Exercise instructions: The answer must consist only of the lines from the line with "Alternator (119, 351)" to the line with "Timing Belt (123, 1779)", both included, exactly as they stand below.
***** Excerpted data *****
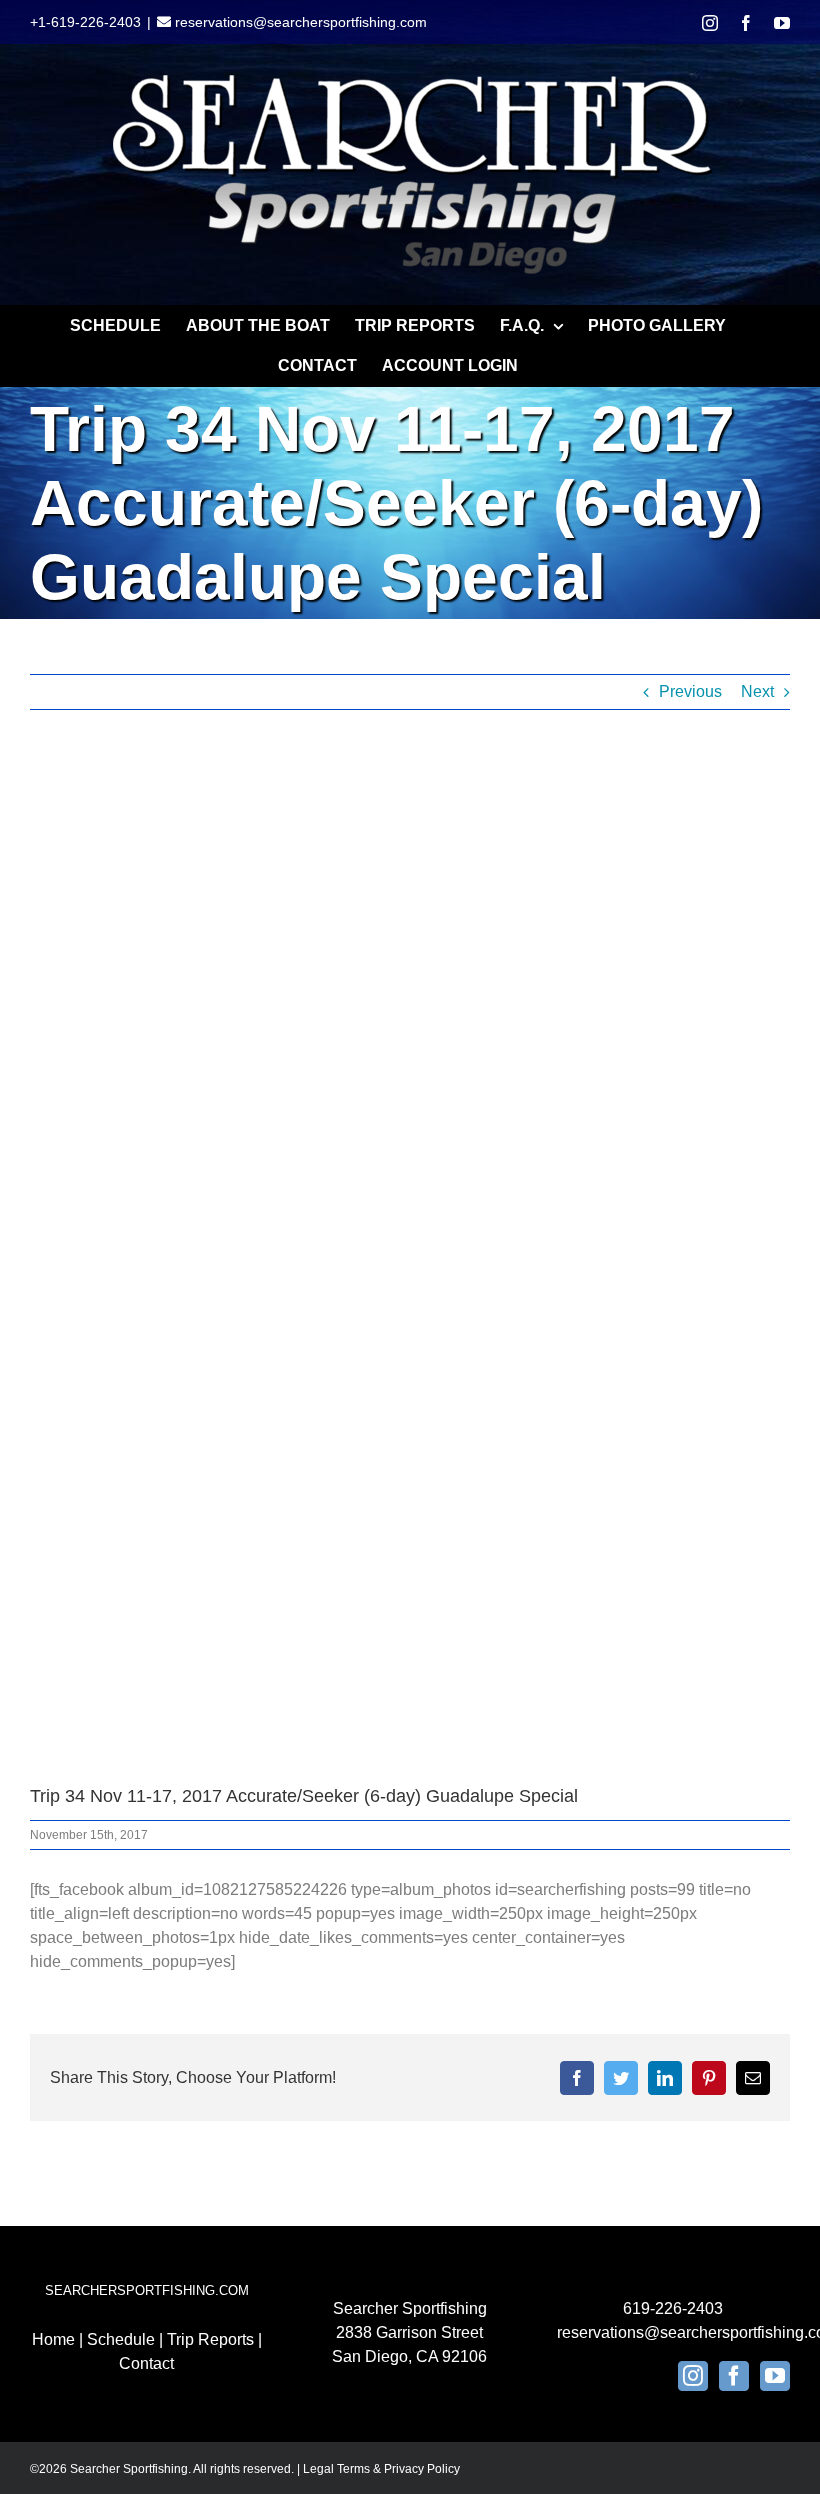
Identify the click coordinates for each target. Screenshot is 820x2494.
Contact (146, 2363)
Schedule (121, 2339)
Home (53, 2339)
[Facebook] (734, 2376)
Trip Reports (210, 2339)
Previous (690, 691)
*****
***** Excerpted data *****
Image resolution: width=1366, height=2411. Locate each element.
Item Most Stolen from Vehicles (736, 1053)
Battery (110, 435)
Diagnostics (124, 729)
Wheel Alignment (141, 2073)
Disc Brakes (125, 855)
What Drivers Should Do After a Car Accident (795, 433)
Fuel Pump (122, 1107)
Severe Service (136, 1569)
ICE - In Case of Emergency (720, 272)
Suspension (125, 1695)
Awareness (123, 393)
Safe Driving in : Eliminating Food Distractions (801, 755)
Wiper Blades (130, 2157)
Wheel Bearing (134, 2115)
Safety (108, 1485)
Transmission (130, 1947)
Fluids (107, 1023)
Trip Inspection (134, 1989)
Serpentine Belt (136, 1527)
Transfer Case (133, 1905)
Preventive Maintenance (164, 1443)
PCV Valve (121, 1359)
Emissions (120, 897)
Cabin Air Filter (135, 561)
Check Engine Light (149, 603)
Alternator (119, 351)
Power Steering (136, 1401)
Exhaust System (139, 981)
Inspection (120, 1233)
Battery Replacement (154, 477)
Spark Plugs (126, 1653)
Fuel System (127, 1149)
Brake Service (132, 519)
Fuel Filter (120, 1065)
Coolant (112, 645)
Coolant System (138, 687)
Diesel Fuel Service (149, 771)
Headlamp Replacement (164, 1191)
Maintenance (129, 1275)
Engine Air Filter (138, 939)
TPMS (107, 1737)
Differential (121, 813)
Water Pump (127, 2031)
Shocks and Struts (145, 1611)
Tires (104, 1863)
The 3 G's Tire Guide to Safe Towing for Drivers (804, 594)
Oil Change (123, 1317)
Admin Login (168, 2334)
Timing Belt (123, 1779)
*****
Response:
Alternator (119, 351)
Power Steering (136, 1401)
Exhaust System (139, 981)
Inspection (120, 1233)
Battery Replacement (154, 477)
Spark Plugs (126, 1653)
Fuel System (127, 1149)
Brake Service (132, 519)
Fuel Filter (120, 1065)
Coolant (112, 645)
Coolant System (138, 687)
Diesel Fuel Service (149, 771)
Headlamp Replacement (164, 1191)
Maintenance (129, 1275)
Engine Air Filter (138, 939)
TPMS (107, 1737)
Differential (121, 813)
Water Pump (127, 2031)
Shocks and Struts (145, 1611)
Tires (104, 1863)
The 3 G's Tire Guide to Safe Towing for Drivers (804, 594)
Oil Change (123, 1317)
Admin Login (168, 2334)
Timing Belt (123, 1779)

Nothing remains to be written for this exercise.